What to produce → The answer is an exact repeat of the entries below, with the pictures omitted.
--- Data for this exercise Enclosed Below ---
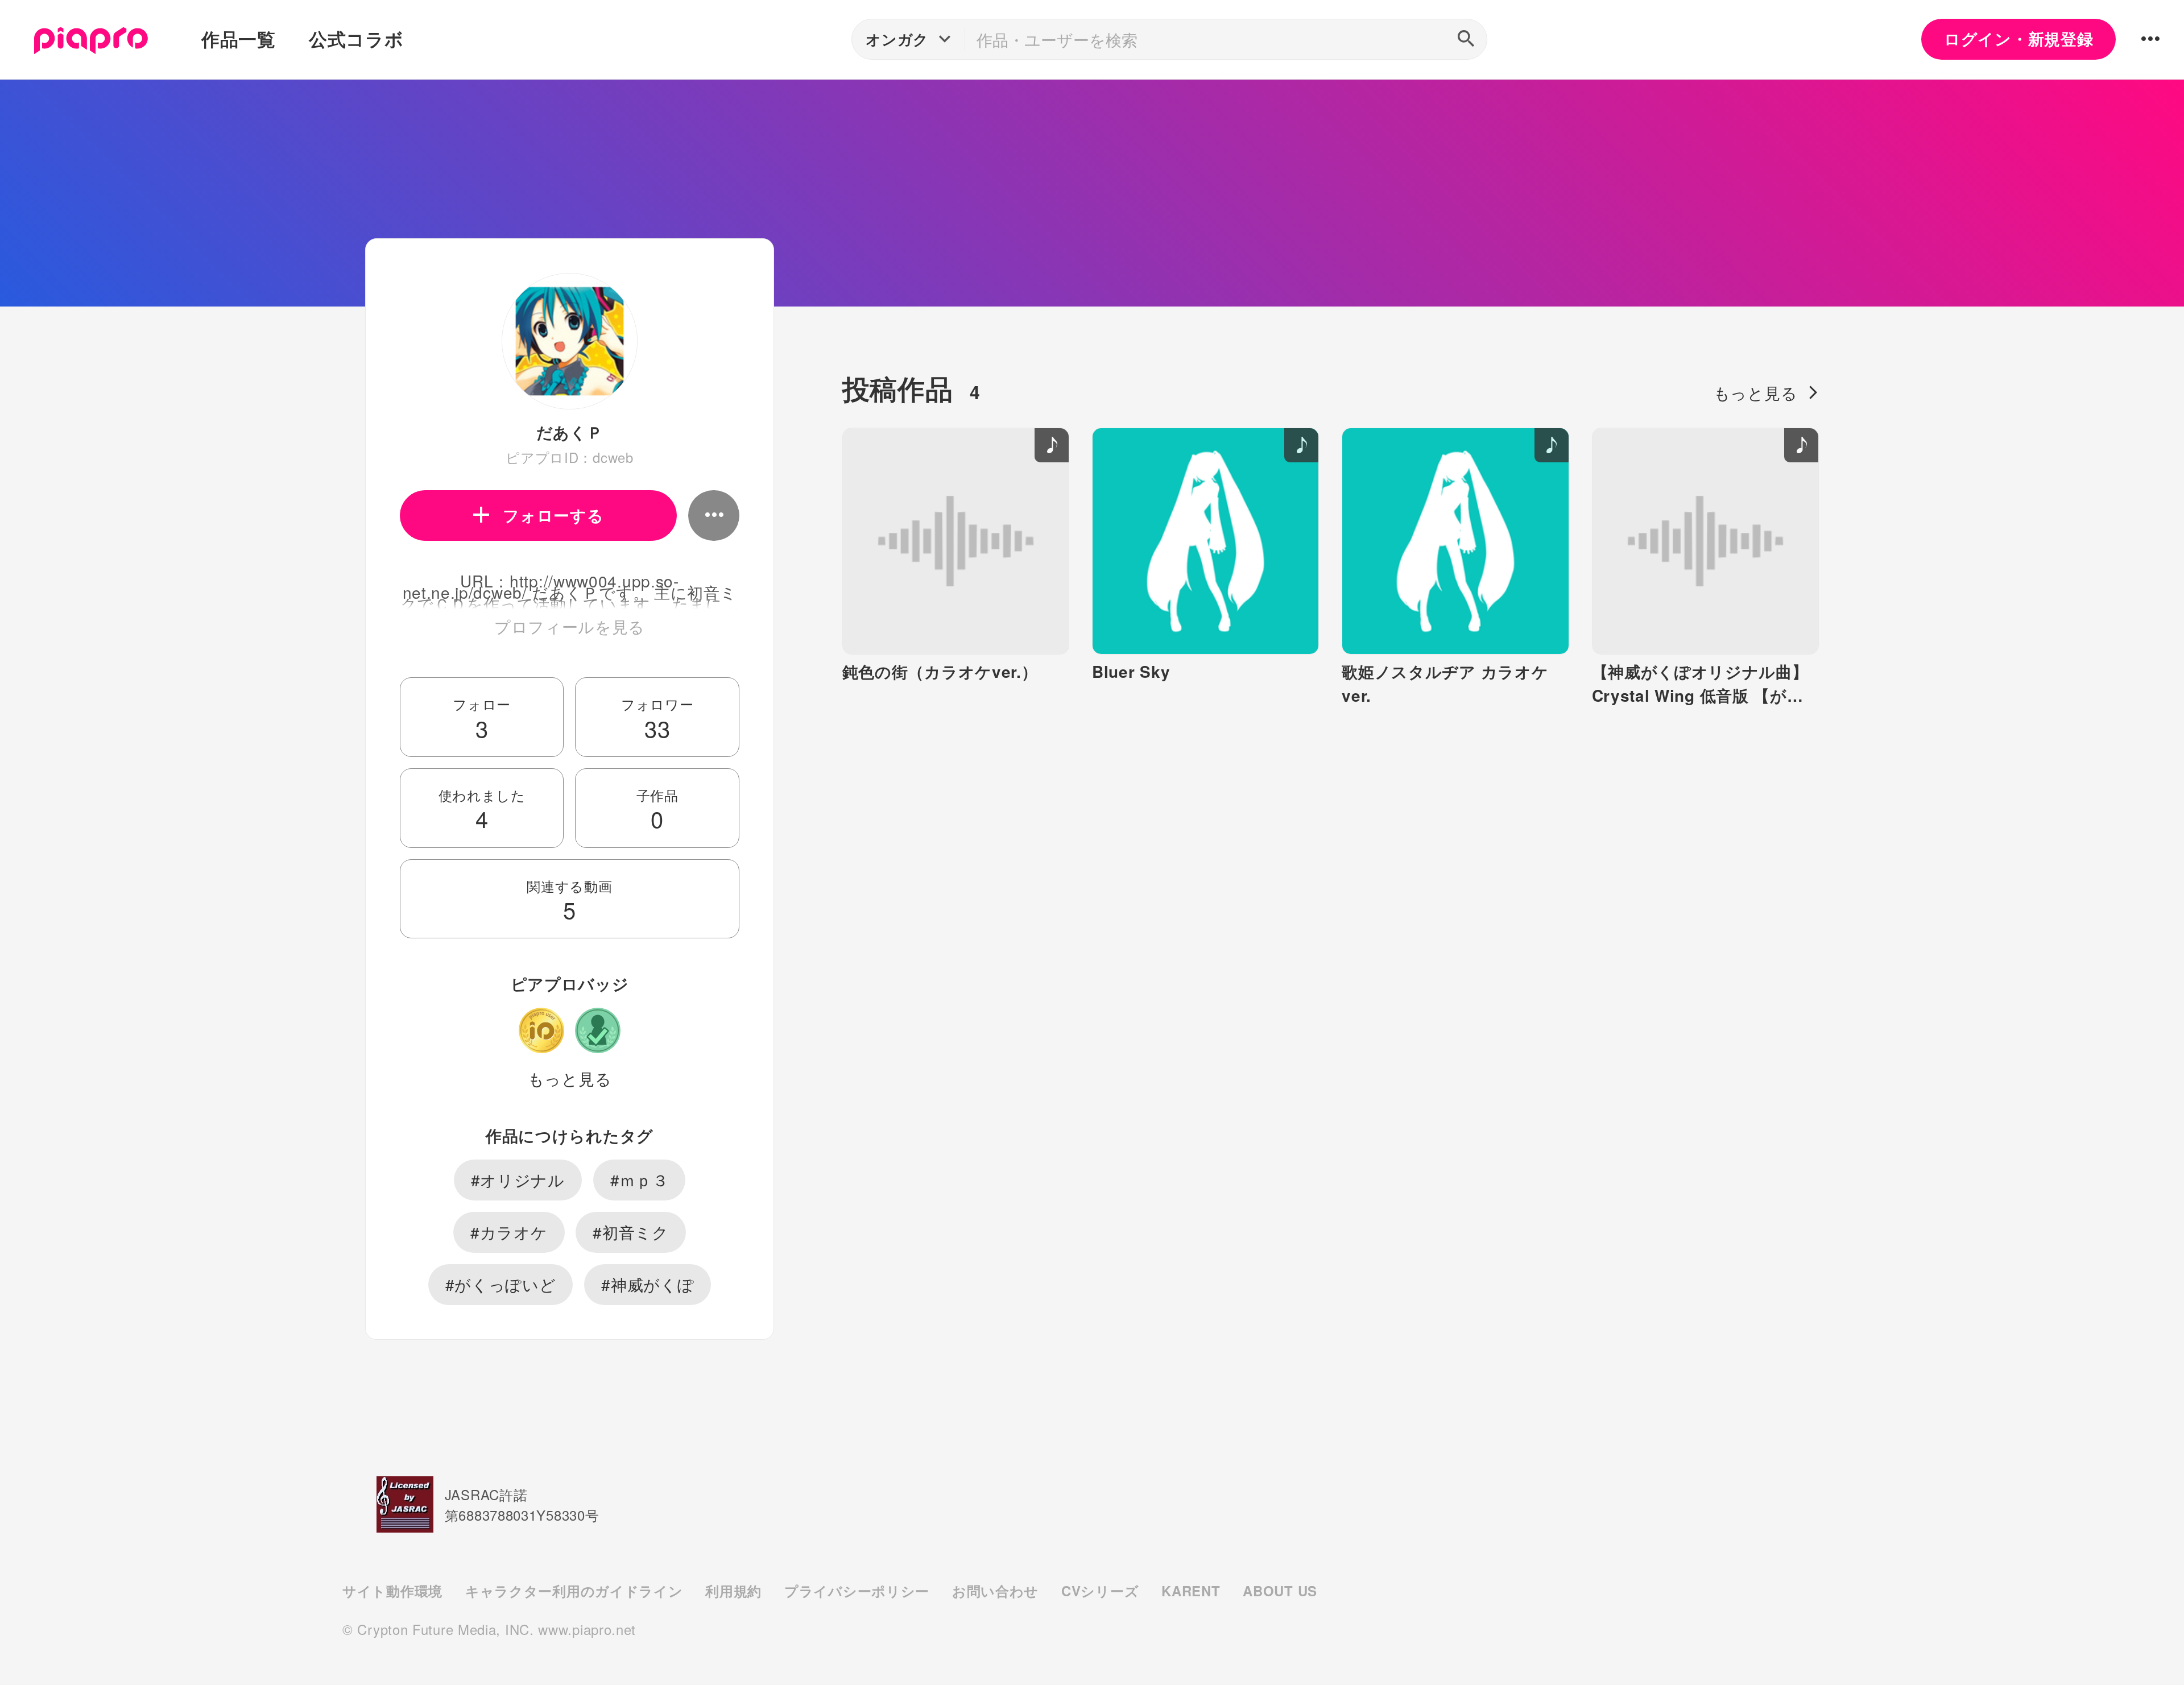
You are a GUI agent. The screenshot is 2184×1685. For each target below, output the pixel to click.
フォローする (553, 515)
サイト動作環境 (392, 1590)
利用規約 (733, 1590)
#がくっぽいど (500, 1284)
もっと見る (570, 1078)
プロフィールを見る (569, 626)
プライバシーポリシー (856, 1590)
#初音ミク (631, 1231)
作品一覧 (238, 39)
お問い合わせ (995, 1590)
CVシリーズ (1100, 1590)
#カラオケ (509, 1231)
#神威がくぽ (647, 1284)
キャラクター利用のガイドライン (573, 1590)
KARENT (1190, 1590)
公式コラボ (356, 39)
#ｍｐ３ (639, 1179)
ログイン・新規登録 (2018, 38)
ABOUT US (1280, 1590)
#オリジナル (518, 1179)
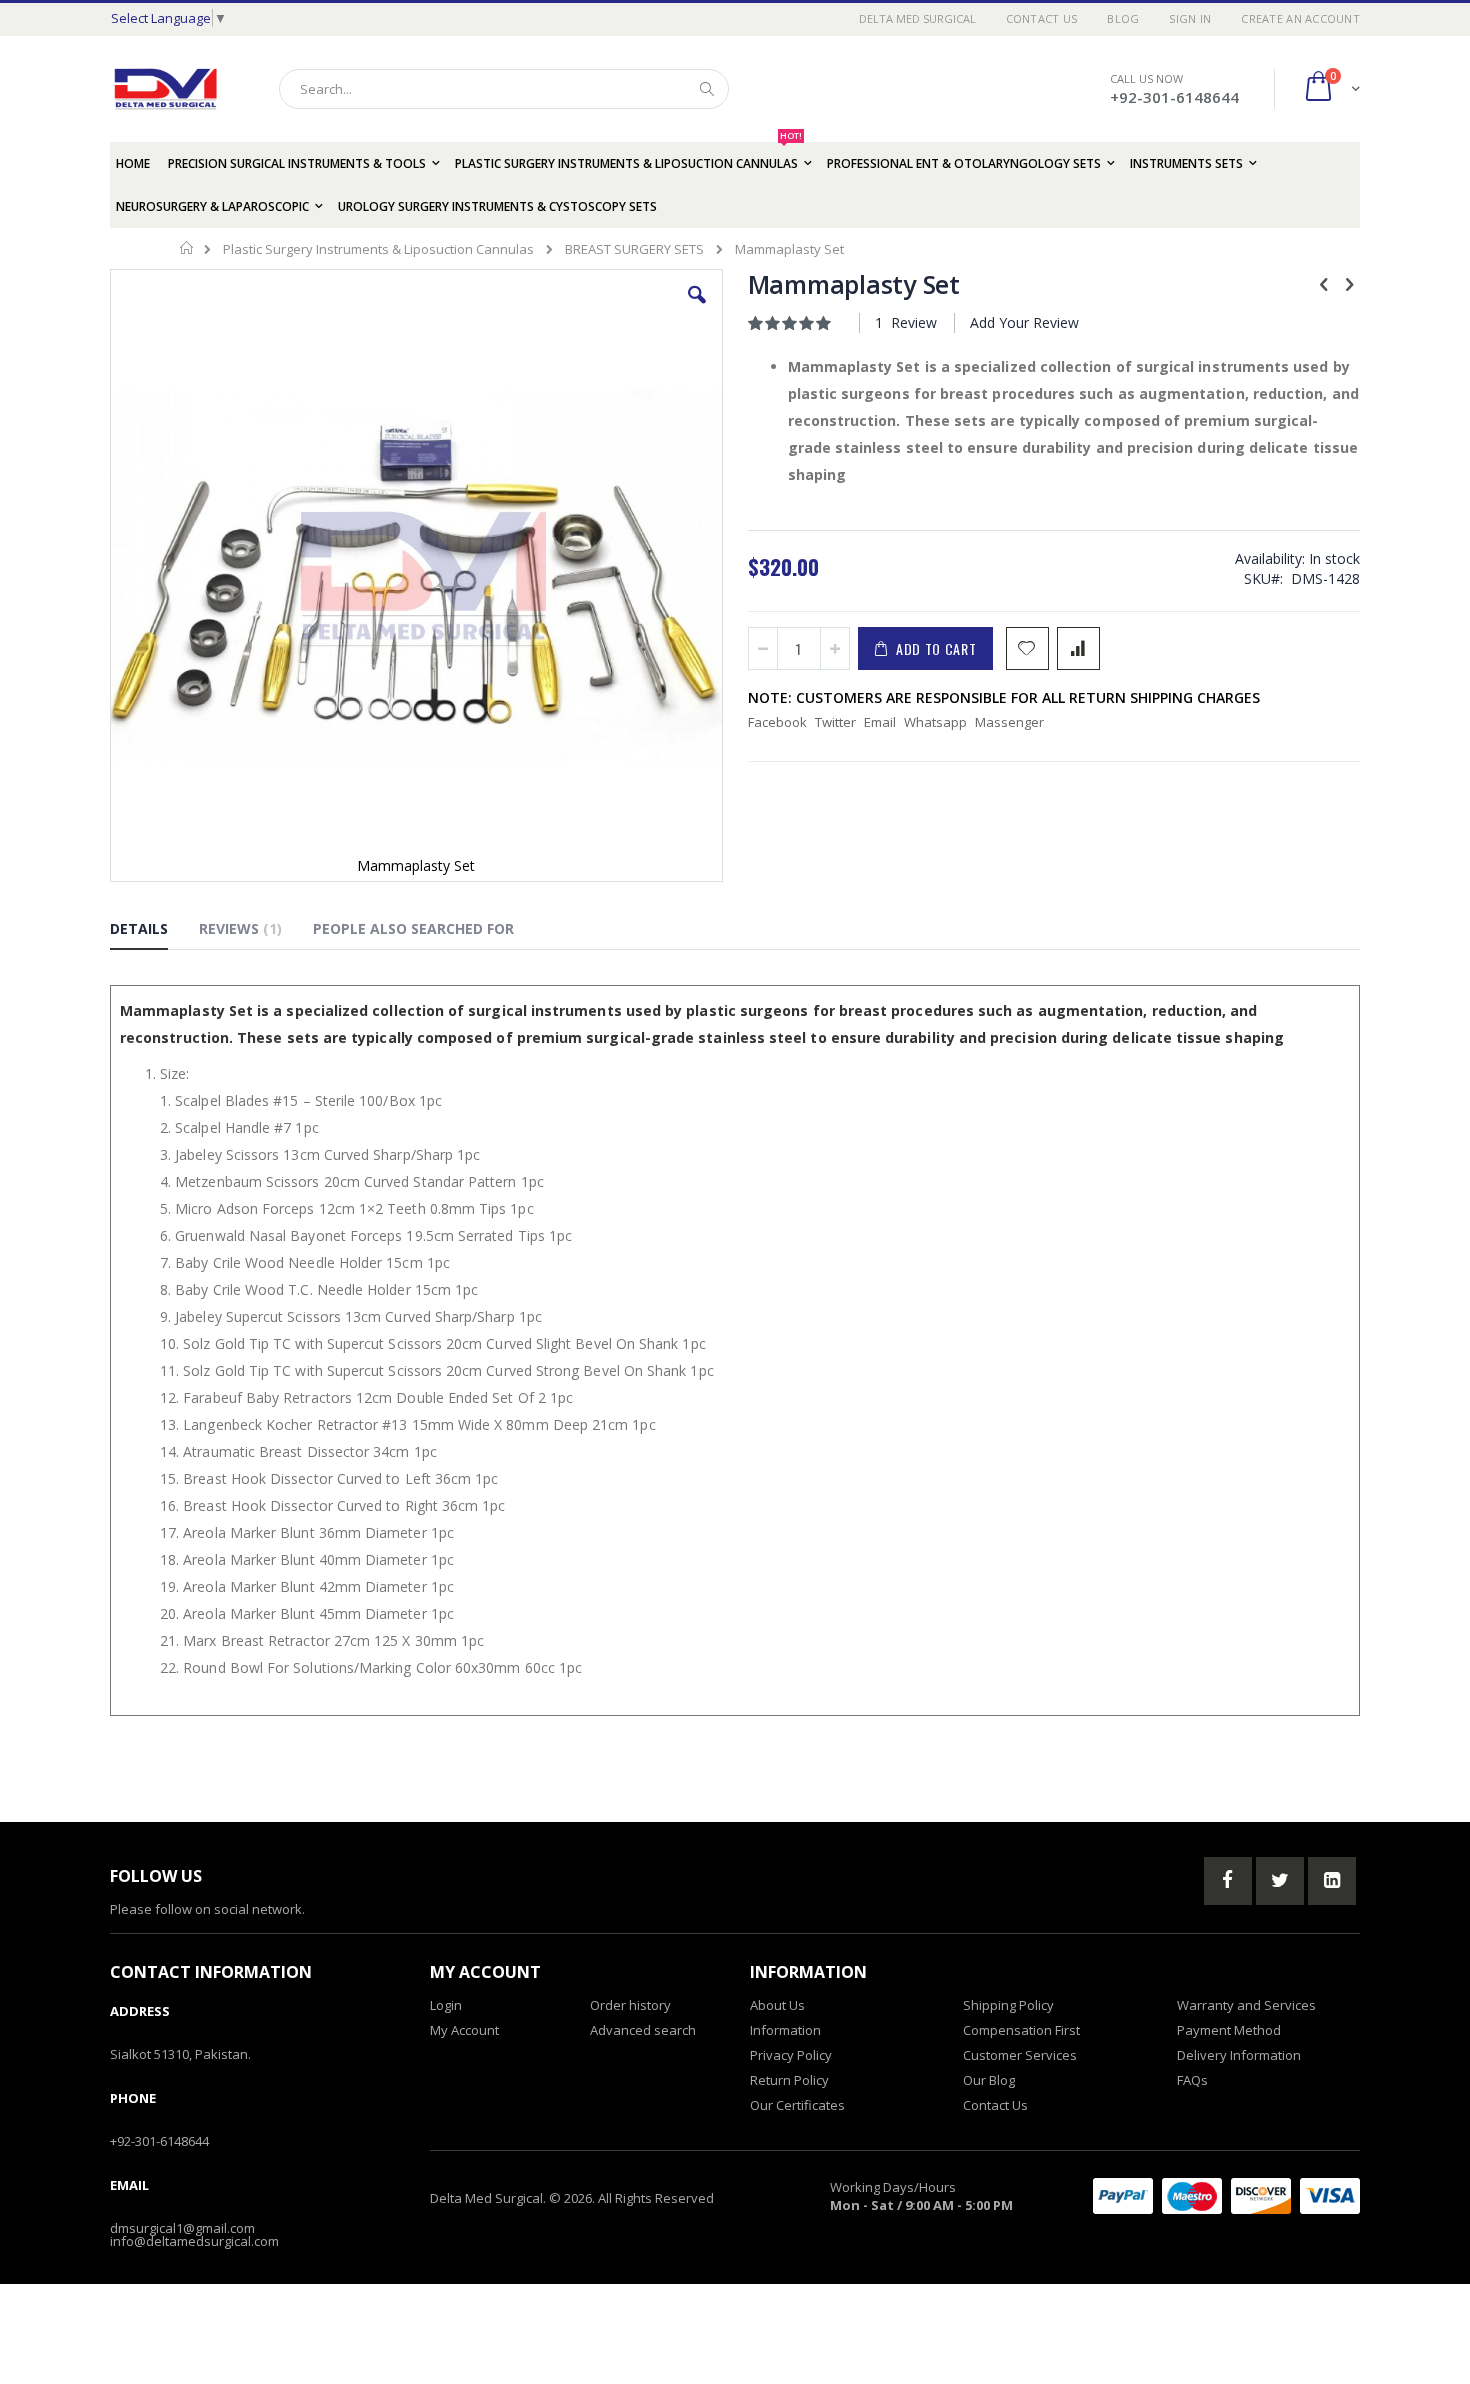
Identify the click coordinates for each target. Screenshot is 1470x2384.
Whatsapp (935, 722)
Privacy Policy (791, 2055)
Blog (1123, 18)
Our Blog (989, 2080)
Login (446, 2005)
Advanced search (643, 2030)
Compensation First (1021, 2030)
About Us (777, 2005)
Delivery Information (1239, 2055)
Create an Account (1300, 18)
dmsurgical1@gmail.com (182, 2228)
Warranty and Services (1246, 2005)
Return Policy (789, 2080)
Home (187, 248)
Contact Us (1042, 18)
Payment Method (1229, 2030)
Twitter (835, 722)
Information (785, 2030)
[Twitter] (1280, 1881)
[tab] (154, 932)
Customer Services (1020, 2055)
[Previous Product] (1324, 283)
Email (880, 722)
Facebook (777, 722)
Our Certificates (797, 2105)
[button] (697, 310)
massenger (1009, 722)
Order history (630, 2005)
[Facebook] (1228, 1881)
--- End of Enclosed Data for this exercise ---
Answer section →
You are a GUI agent. The screenshot is 2184×1685. For each target below, output the pixel to click.
フォローする (553, 515)
サイト動作環境 (392, 1590)
利用規約 (733, 1590)
#がくっぽいど (500, 1284)
もっと見る (570, 1078)
プロフィールを見る (569, 626)
プライバシーポリシー (856, 1590)
#初音ミク (631, 1231)
作品一覧 (238, 39)
お問い合わせ (995, 1590)
CVシリーズ (1100, 1590)
#カラオケ (509, 1231)
#神威がくぽ (647, 1284)
キャラクター利用のガイドライン (573, 1590)
KARENT (1190, 1590)
公式コラボ (356, 39)
#ｍｐ３ (639, 1179)
ログイン・新規登録 (2018, 38)
ABOUT US (1280, 1590)
#オリジナル (518, 1179)
Identify the click coordinates for each target. Screenshot is 1470x2384.
Whatsapp (935, 722)
Privacy Policy (791, 2055)
Blog (1123, 18)
Our Blog (989, 2080)
Login (446, 2005)
Advanced search (643, 2030)
Compensation First (1021, 2030)
About Us (777, 2005)
Delivery Information (1239, 2055)
Create an Account (1300, 18)
dmsurgical1@gmail.com (182, 2228)
Warranty and Services (1246, 2005)
Return Policy (789, 2080)
Home (187, 248)
Contact Us (1042, 18)
Payment Method (1229, 2030)
Twitter (835, 722)
Information (785, 2030)
[Twitter] (1280, 1881)
[tab] (154, 932)
Customer Services (1020, 2055)
[Previous Product] (1324, 283)
Email (880, 722)
Facebook (777, 722)
Our Certificates (797, 2105)
[button] (697, 310)
massenger (1009, 722)
Order history (630, 2005)
[Facebook] (1228, 1881)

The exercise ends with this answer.